Psalms 94:18-19 NIV
[18] When I said, “My foot is slipping,” your unfailing love, Lord, supported me. [19] When anxiety was great within me, your consolation brought me joy.
I used to judge people that had a fear of heights. I would say to them, "What if your child was at the edge of a cliff and they were going to crawl off?! You wouldn't have a fear of heights then would you?!" I had no concept of that kind of anxiety so I had a very hard time empathizing. Until, we were on one of our yearly trips to the High Sierras to go hiking. We had to go up Tioga pass which is a very narrow two-way road that was carved into the side of a sheer cliff. After doing it year after year, this one particular year my heart started to pound! I had seen a larger view from the car of exactly where we were and realized if one rock came loose it would pop us and the car into oblivion. The fear became so overwhelming that I felt paralyzed. Like I couldn't move, but the inside of me was a storm of anxiety. Ever since that day I have had that reaction to heights.

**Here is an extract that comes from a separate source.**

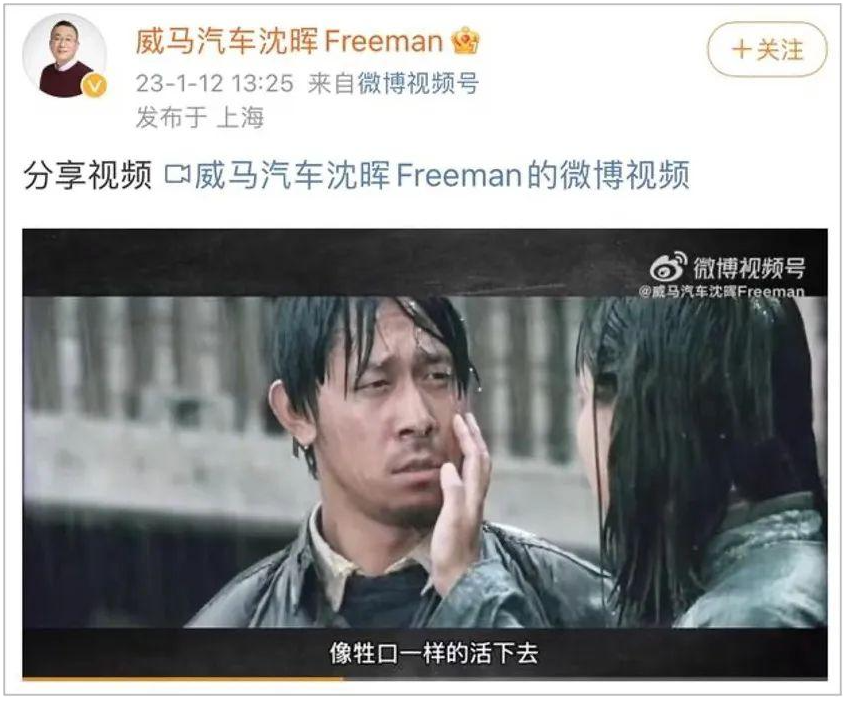Screen dimensions: 848x707
Task: Click the crown VIP icon beside username
Action: click(465, 41)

As I read today's scripture it made me think of that memory. I have formed a habit of closing my eyes after I read certain scriptures and putting myself into a situation in my mind that would make me experience that Scripture on a full level. I was stuck climbing once and I was slipping. All I could think of was falling to my death or that I would be paralyzed the rest of my life. I remember those moments of fear before I found a steady place for my hand to grab on to.

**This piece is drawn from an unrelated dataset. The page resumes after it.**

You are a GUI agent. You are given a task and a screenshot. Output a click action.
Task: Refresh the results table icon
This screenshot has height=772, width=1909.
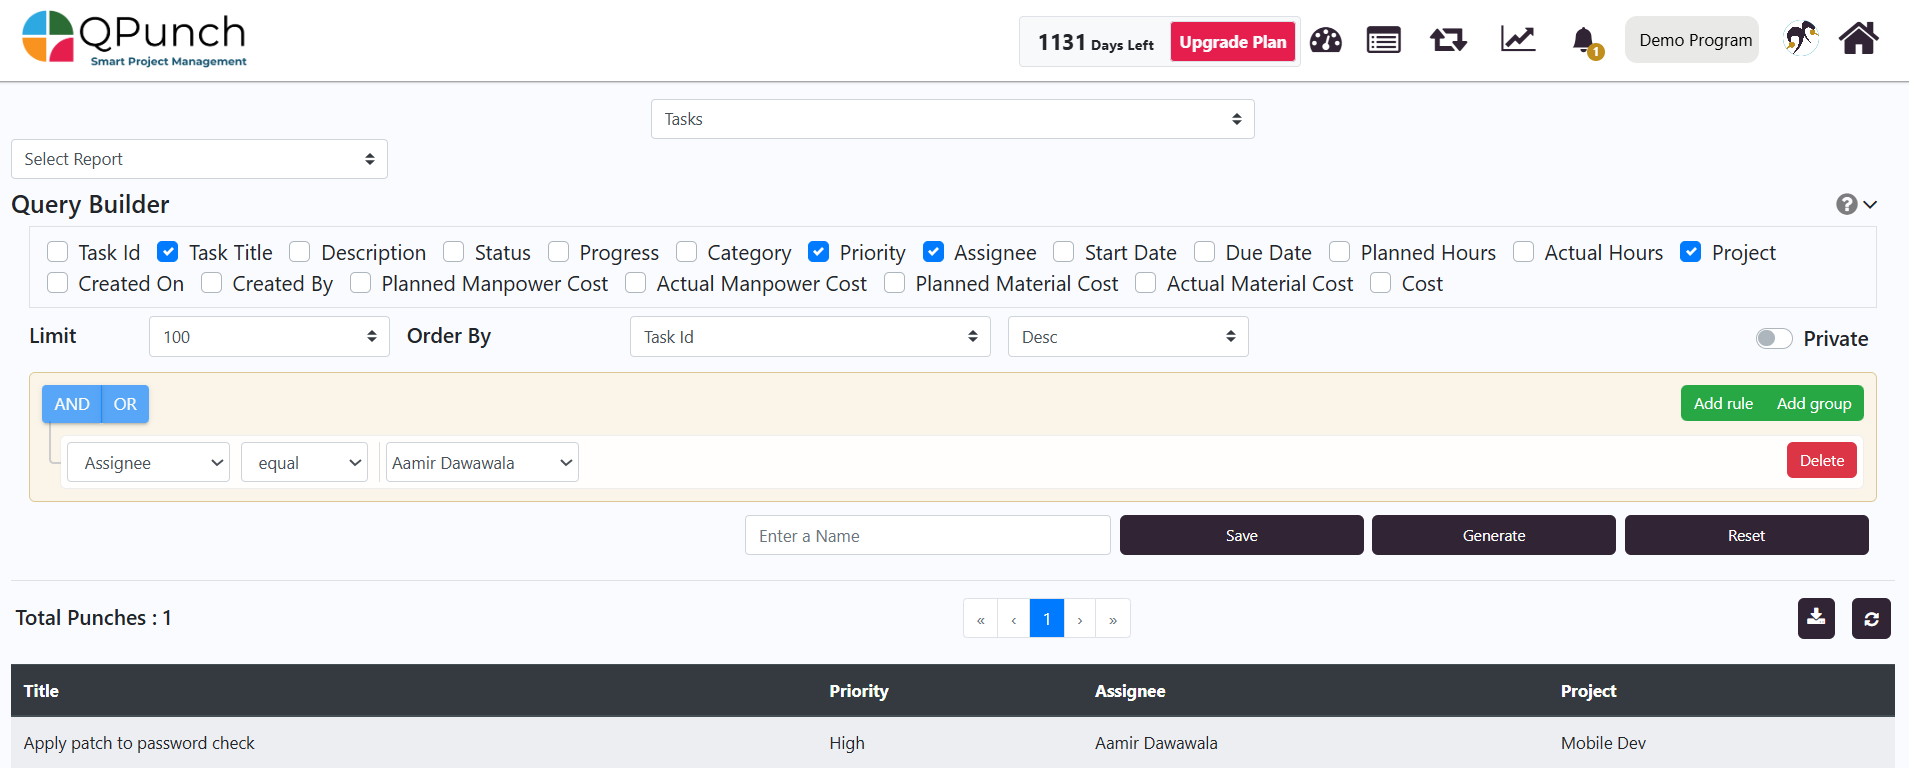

While reading the scripture I pictured myself on a high, sheer cliff. The kind you see mountain goats on. So incredibly high that you could almost see the rest of the world from it. My heart was pounding and the anxiety was so great inside of me because I couldn't find a place for my foot to go and my hands were getting so tired. Then, I envisioned Jesus cupping his hand under my foot. Oh, that feeling of relief and support. The comfort of knowing I wasn't alone with that horrible feeling and situation. The exhale of relief. He securely stabilized my foot and lifted me to a secure place. He came up beside me and secured his arm around my waist. He supported me when I couldn't support myself. Each step we took he encouraged me and consoled me.
After arriving at the top of the mountain we sat together. We talked for a long time and I knew that I would never be the same. I knew that whenever I was afraid I would know that he was there. That, in the future when I had great anxiety he would console me and comfort me. What joy I felt knowing how precious I was to him. Through those times of suffering he built in me endurance, character and hope. (Romans 5:3-5). And through those times of trusting him with all my heart, I learned how to stop trying to control everything and to trust him in all my ways. (Proverbs 3:5-6), "Trust in the Lord with all your heart,
and lean not on your own understanding;
6 in all your ways submit to him,
and he will make your paths straight."
When you read scripture, try this visual exercise. Close your eyes and picture yourself in a situation where you would be feeling those feelings. Then, see your Savior doing exactly what he promises in his word. It's a very powerful experience that cements his word into your brain cells. You may not recall that scripture but you will recall his faithfulness and goodness. You will never forget the experience or the lesson that he taught you through it.
Psalms 94:18-19 NIV
[18] When I said, “My foot is slipping,” your unfailing love, Lord, supported me. [19] When anxiety was great within me, your consolation brought me joy.
Don't just read God's word, experience it.